Dans les années 1980, les chameaux étaient la seule forme de transport pour les gens dans le Kubuqi. (Photo / China Daily)

Les statistiques fournies par le gouvernement local montrent que le revenu net annuel par habitant des 100 000 agriculteurs et éleveurs locaux a atteint 14 000 yuans (1 771 euros) en 2016.

En tant que secrétaire général du Parti communiste chinois, Xi Jinping a présenté un rapport au 19e Congrès national du PCC en octobre, dans lequel il s'est engagé à mettre en place un système de gouvernance environnementale dans lequel le gouvernement assumera la direction, tandis que les entreprises assumeront les principales responsabilités et que les organisations sociales et le public participeront.

Tu Zhifang, ingénieur en chef du Bureau national de lutte contre la désertification, a pour sa part déclaré : « Dans la lutte contre la désertification, nous avons non seulement besoin que le gouvernement ait la vision de réglementer le marché, mais nous avons également besoin du secteur privé pour apporter des idées novatrices et créer des emplois.

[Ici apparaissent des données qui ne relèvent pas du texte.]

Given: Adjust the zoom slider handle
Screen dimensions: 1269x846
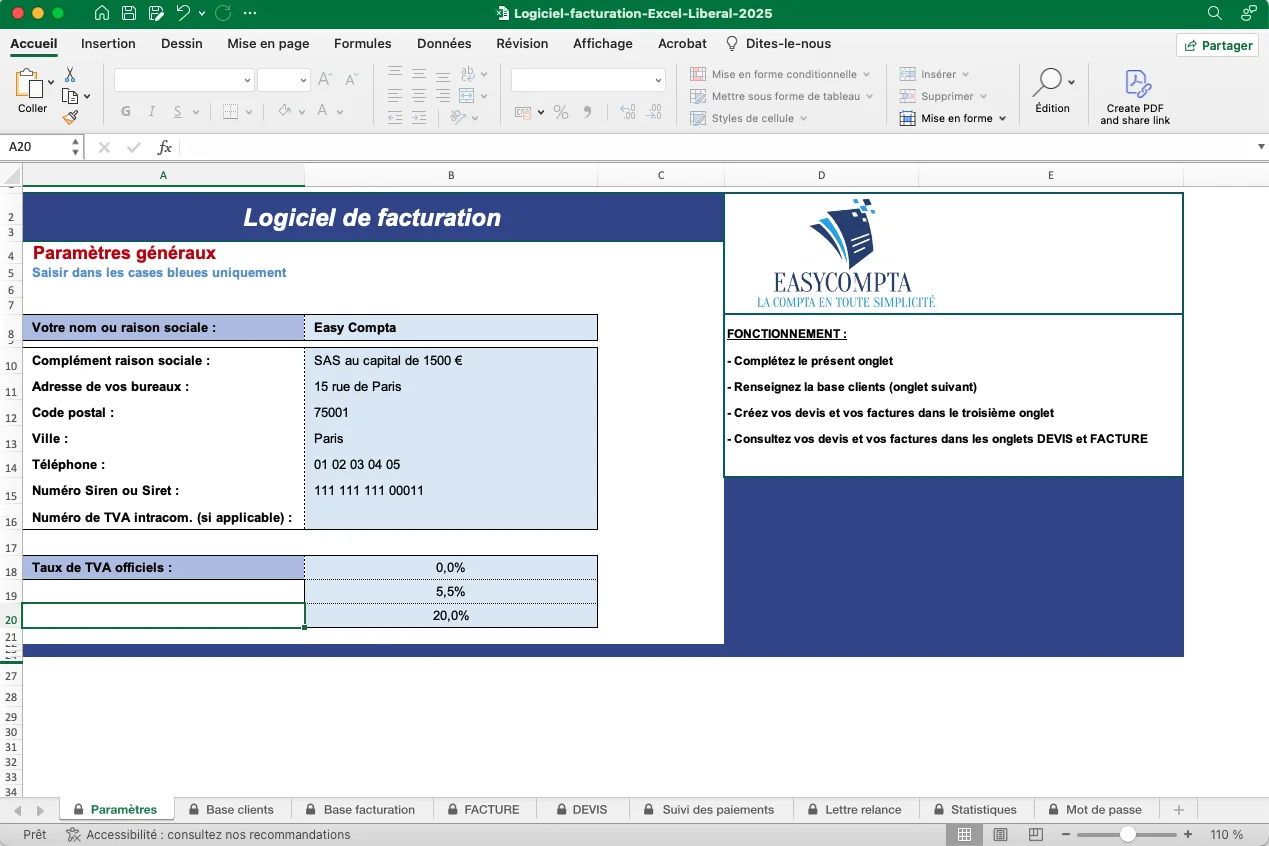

Plus important encore, il nous faut aussi la participation active des gens. Nous avons ces trois facteurs dans le Kubuqi, c'est pourquoi il est en train de devenir une oasis ».

Ces dernières années, le désert d'Ulanbuh en Mongolie intérieure, le désert de Taklamakan dans la région autonome ouïghoure du Xinjiang, le désert de Tengger dans la province du Gansu, les régions alpines froides de la région autonome du Tibet et les régions désertiques du Qinghai et du Hebei ont tous suivi la voie du Kubuqi, ce qui a contribué de manière significative à l’éco-restauration et à la réduction de la pauvreté.

Les enseignements tirés des efforts fructueux déployés à Kubuqi, en particulier ceux liés à l’éco-restauration et au développement des éco-économies, offrent des solutions au problème dans le monde entier.

Selon Ao Baoping, directeur général d'Elion Ecological Health, les experts de la société se sont rendus dans plusieurs pays africains l'an dernier, notamment en Ethiopie, au Ghana et en Algérie, et dans des pays du Moyen-Orient, dont l'Arabie Saoudite, qui connaissent tous une grave désertification.

 

Des oiseaux nagent dans un lac du désert à Kubuqi. (Photo / China Daily)

« Nous avons adapté le modèle de Kubuqi -l'expérience acquise et les technologies que nous avons développées au fil des décennies de lutte contre la désertification- aux conditions locales pour élaborer un plan qui prendra réellement effet dans le Kubuqi », a-t-il déclaré.

« Notre équipe de lutte contre la désertification a également créé un centre pour former des experts du monde entier et expliquer comment fonctionnent les méthodes de contrôle les plus efficaces dans le Kubuqi. Nous voulons offrir tout ce que nous pouvons pour aider à créer une planète plus verte ».

Urgendalai, âgé de 50 ans et père de cinq enfants, affirme qu’il ne cessera de planter des arbres que quand il ne pourra plus tenir une pelle.

« Je sais que le désert peut faire mal et je ne le laisserai jamais blesser mes enfants », a-t-il conclu.